She gently disentangled herself from his grasp. Her golden-green eyes were full of sadness as she searched his face. He felt like he’d been shoved beneath a microscope—and the scrutiny was becoming uncomfortable because it went so far beneath the surface.

“Then why don’t you take your own advice, Marcos? Because from where I’m sitting, you’re a man living so deeply in the past you can’t even enjoy the present.”

They had not found Ana and her boyfriend by nightfall. Francesca took turns with Ingrid and another of the women who worked there in playing with Armando. He was a sweet little boy, but he was beginning to get fussy the longer he went without his mother.

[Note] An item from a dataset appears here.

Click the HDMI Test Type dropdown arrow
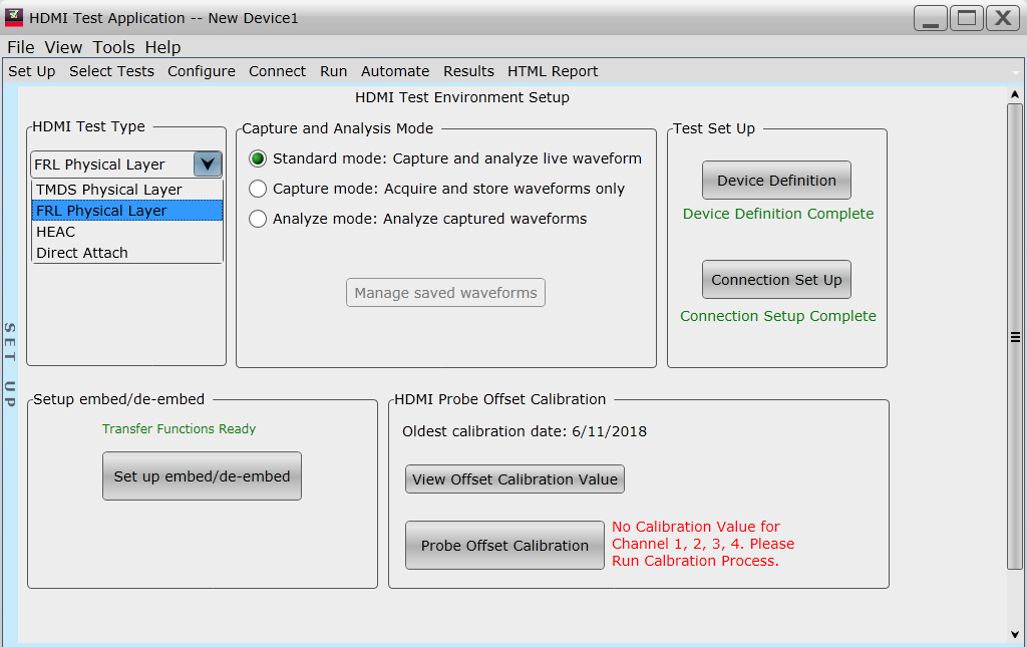 [x=207, y=164]
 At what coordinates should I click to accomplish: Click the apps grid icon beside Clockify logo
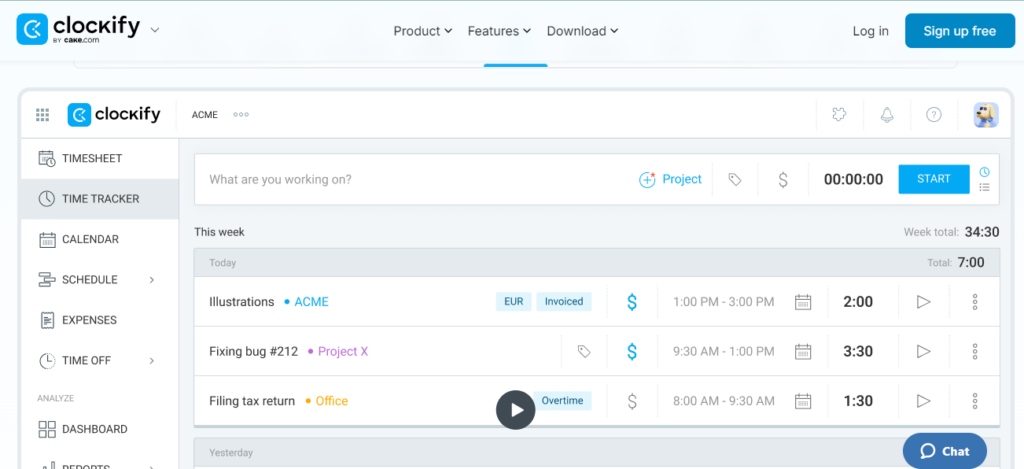(42, 115)
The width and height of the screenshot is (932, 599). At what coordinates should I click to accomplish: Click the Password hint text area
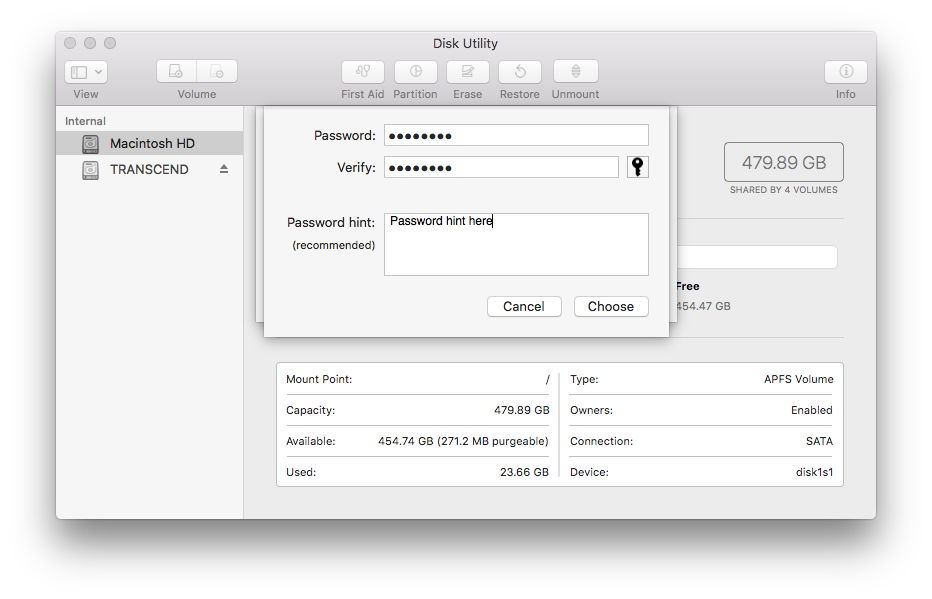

Surely, Ana must have done a few things right, or her son would not have bonded with her so strongly as to notice she’d been gone for a very long time. Francesca had just given the child back to Ingrid and decided to go for a walk in the vineyard when Marcos emerged from his office.

She’d not spoken with him since breakfast. Once they’d finished eating, he’d said he had business to attend to and shut himself away. He’d even had his lunch delivered and had eaten behind closed doors.

She’d thought he meant to ignore her completely after what she’d said to him this morning. Looking at him now, her heart contracted. “Have they found her?” she asked, hoping beyond hope that he’d found out something.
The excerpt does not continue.